Case study

WW1 Australian VC recipient Rupert Vance (Mick) Moon

The story of Australian First World War Victoria Cross recipient Rupert Vance (Mick) Moon.

Rupert Vance (Mick) Moon

Credit: Australian War Memorial A02592

66 men from Australia received the Victoria Cross, Britain’s highest award for gallantry, during the First World War. As part of the Centenary Commemorations the people of the United Kingdom marked their gratitude to those courageous men by presenting a bronze memorial plaque to their home country engraved with their names. The plaque is now displayed at the Australian War Memorial.
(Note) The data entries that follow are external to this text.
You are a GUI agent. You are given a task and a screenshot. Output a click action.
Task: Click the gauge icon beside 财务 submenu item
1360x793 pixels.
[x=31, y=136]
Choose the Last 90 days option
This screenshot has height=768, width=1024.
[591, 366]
This archive tells their stories.

Name: Rupert Vance (Mick) Moon

DOB: 14 August 1892

Place of Birth: Bacchus Marsh, Victoria, Australia

Date of Action: 12 May 1917

Place of Action: near Bullecourt, France

Rank: Lieutenant

Regiment: 58th Battalion, Australian Imperial Force

Rupert (Mick) Moon was born on 14 August 1892 in Victoria, Australia. He was a bank clerk and in the militia (now the Australian Army Reserve) before enlisting in the Australian Imperial Force in August 1914 as a trumpeter. Moon set sail in October of that year for Egypt and served in Gallipoli from May 1915 until evacuation in December. He was promoted to Sergeant and left for France. He was subsequently appointed Platoon Commander in the 58th Battalion to replace recent losses.

Lieutenant Moon was awarded the Victoria Cross for most conspicuous bravery on 12 May 1917 when he led his men in the successful breaching of the Hindenberg Line in the Second Battle of Bullecourt. Moon personally led the assault, and was wounded four times. As his citation in the London Gazette explains:

Although wounded in the initial advance, he reached his first objective. Leading his men against the trench itself, he was again badly wounded and incapacitated for the moment. He nevertheless inspired and encouraged his men and captured the trench. Lt. Moon continued to lead his much diminished command in the general attack with the utmost valour, being again wounded, and the attack was pressed home. During the consolidation of the position, this officer was again badly wounded, and it was only after this fourth and severe wound through the face that he consented to retire from the fight. His bravery was magnificent, and was largely instrumental in the successful issue against superior numbers, the safeguarding of the flank of the attack and the capture of many prisoners and machine guns.

Badly wounded, Moon was sent back to Australia to recuperate, but he bravely volunteered to return to active service in France and ended the war as a temporary captain. Afterwards, Moon worked in a bank and as an accountant. He died in 1986 at the age of 93.